Получивший легкую рану Основский лечился в Брюсселе. Свирский вскоре после дуэли получил от него коротенькое письмецо, извещавшее его, что чувствует он себя хорошо и зимой собирается в Египет, но перед тем завернет в Пшитулов. С этим известием Свирский побывал у Поланецких, выразив опасение: не затем ли он возвращается, чтобы снова вызвать Коповского.
– Я убежден, – сказал он, – что Основский нарочно подставил себя под пулю. Он искал смерти. Мы немало практиковались с ним у Бруфини, и мне ли не знать, как он стреляет. Он при мне в спичку попал, и пожелай он прикончить Копосика, только мы его бы и видели.
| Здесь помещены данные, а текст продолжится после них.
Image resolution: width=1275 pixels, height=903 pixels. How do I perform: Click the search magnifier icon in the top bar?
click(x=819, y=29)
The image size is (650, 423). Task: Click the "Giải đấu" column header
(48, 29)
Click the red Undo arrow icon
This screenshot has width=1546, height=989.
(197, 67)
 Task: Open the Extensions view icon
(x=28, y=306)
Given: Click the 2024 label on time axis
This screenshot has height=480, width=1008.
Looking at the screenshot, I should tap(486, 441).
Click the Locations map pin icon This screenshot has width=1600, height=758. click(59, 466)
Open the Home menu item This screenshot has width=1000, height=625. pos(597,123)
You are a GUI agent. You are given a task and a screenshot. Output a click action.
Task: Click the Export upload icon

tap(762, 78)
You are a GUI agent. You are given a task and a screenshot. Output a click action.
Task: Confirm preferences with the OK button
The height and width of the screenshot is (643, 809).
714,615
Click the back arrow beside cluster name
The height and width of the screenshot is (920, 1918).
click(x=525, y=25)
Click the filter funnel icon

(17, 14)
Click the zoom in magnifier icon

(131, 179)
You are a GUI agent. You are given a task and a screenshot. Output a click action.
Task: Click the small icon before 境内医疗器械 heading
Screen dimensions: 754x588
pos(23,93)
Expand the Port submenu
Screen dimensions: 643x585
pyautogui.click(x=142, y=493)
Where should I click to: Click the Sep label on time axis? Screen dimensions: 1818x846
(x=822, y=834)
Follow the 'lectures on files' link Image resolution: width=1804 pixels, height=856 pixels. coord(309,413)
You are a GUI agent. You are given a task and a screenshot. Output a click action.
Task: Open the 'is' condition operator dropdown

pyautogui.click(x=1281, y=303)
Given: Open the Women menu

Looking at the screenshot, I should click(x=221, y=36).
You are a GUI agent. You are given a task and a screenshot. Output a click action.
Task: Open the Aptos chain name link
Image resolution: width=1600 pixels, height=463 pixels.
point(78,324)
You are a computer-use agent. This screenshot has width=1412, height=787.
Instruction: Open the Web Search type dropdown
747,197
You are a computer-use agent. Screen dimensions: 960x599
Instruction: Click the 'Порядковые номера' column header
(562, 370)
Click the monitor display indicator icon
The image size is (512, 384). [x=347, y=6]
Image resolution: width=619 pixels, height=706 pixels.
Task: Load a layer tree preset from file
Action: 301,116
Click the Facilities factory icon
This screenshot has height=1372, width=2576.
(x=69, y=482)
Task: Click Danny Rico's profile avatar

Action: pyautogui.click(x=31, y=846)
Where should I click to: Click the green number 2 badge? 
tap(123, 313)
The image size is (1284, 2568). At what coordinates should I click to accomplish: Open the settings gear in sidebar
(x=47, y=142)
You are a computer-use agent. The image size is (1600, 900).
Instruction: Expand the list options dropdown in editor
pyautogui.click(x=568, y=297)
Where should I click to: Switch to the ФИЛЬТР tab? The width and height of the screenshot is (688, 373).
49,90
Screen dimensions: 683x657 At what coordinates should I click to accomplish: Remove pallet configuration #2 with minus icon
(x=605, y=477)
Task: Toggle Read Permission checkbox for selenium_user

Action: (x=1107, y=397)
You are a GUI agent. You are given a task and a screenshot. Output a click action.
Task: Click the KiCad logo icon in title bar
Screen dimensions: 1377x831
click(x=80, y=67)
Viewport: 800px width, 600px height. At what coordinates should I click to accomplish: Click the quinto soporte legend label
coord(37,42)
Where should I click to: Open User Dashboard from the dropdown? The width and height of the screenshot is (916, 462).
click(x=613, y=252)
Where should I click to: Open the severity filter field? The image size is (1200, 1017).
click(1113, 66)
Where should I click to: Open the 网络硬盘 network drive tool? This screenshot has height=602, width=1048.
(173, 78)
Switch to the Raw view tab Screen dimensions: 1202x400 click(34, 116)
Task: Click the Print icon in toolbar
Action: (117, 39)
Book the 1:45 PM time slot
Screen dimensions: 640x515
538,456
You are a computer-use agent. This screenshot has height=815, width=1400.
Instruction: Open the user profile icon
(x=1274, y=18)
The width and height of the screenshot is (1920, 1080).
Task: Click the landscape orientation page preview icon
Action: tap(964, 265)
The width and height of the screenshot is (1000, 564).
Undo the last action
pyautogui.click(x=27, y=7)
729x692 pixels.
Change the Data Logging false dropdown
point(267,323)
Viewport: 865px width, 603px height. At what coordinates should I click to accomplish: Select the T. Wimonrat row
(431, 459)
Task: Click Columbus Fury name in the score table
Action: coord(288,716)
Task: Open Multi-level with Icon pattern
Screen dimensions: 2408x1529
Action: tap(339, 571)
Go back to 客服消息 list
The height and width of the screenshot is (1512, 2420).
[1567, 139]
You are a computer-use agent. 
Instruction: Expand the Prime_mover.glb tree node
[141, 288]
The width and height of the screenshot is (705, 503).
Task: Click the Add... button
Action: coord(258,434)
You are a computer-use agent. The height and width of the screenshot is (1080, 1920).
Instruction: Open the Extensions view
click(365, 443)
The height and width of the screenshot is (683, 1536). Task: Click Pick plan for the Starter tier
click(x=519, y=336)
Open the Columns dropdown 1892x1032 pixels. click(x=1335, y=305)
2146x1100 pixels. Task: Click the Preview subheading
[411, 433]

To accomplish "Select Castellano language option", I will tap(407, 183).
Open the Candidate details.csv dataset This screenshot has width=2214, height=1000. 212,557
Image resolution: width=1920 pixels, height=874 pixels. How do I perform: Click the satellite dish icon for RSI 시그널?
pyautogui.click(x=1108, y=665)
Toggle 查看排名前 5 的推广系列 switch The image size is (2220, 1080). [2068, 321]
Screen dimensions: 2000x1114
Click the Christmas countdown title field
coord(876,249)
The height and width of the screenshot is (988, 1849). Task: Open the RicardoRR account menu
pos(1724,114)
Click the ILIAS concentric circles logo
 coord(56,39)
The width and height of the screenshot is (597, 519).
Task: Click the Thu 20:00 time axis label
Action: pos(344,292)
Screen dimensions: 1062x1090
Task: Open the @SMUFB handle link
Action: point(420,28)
– Возможно, что и так, – отозвался Поланецкий, – однако, раз он пишет, что собирается в Египет, стало быть не думает умирать. Вот и пускай возьмет Завиловского с собой.
– Верно, не мешало бы ему свет повидать. Я бы не прочь к нему заглянуть. Как он поживает?
– Сегодня я еще не был у него, пойдемте вместе. Чувствует он себя неплохо, странный только стал. Помните, какой гордый, сдержанный был? А теперь вроде бы и здоров, но совсем как ребенок: чуть что, у него слезы на глазах.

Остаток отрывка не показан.